REQUISITO - Transcreva, sem alterar nada, a parte do texto sobre o guarda-chuva pendurado na cancela que vai de "Pendurado nesta cancela, aguardo" a "molhar-nos pelos outros.", incluindo estes dois trechos.

EXCERTO DE ORIGEM -
Pendurado na cancela. Fotografia de João Gigante. Livro Pedra e Pele. 2018.

O meu dono deixou-me pendurado nesta cancela metálica. Deixou-me a falar com os meus botões. Um guarda-chuva não fala? Se assim o diz, mas, na verdade, não pode não comunicar, como os humanos de Erving Goffman. O meu dono deixou-me aqui sozinho e pendurado. Pareço um marco ou um padrão: este território tem dono e o dono anda por perto. Sinais de guarda-chuva! Quem passa olha para mim e inteira-se: o Tio Zé anda nos campos. Se não houvesse outras possibilidades, a minha capacidade de comunicar seria questionável. Mas quando há alternativas, a vontade e o sentido intrometem-se. O meu dono possui dezenas de sítios para me colocar. Por exemplo, dentro da propriedade. Mas coloca-me logo à entrada. De outro modo, os transeuntes não saberiam que o Tio Zé está no campo. Para me consolar, sonho que sou um guarda imperial na fronteira de um “reino maravilhoso” (Miguel Torga).

Disse que lembro um marco. Nestes tempos de satelização, assemelho-me também a um ponto de GPS. Na minha aldeia, passa-se a palavra. Uma pessoa pode não estar comigo e saber onde estou. O Tio Zé? O Tio Zé está no campo, deixou o guarda-chuva à entrada.

Pendurado nesta cancela, aguardo a hora da missa. Se chover, vamos em cortejo. Os guarda-chuvas e os donos (ver A Sociedade dos guarda-chuvas). Abrem-se as varetas como os anjos abrem as asas. Discursos e sinais à parte, a nossa missão não é falar, é molhar-nos pelos outros.

DADOS BRUTOS -
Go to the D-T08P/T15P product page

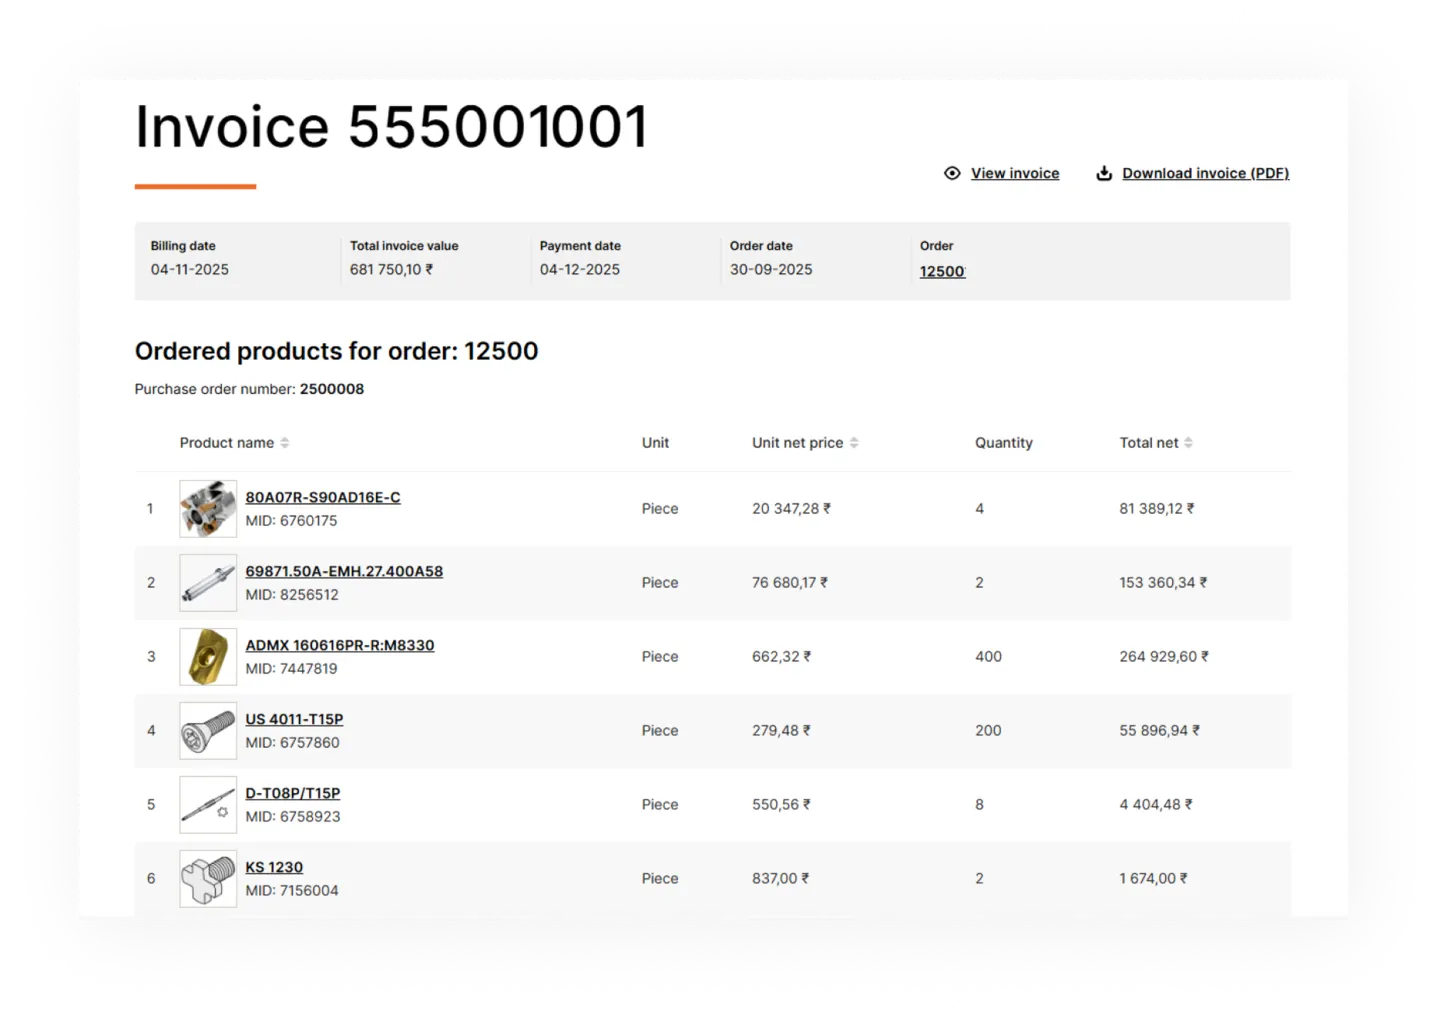[293, 793]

RESPOSTA AO EXERCÍCIO -
Pendurado nesta cancela, aguardo a hora da missa. Se chover, vamos em cortejo. Os guarda-chuvas e os donos (ver A Sociedade dos guarda-chuvas). Abrem-se as varetas como os anjos abrem as asas. Discursos e sinais à parte, a nossa missão não é falar, é molhar-nos pelos outros.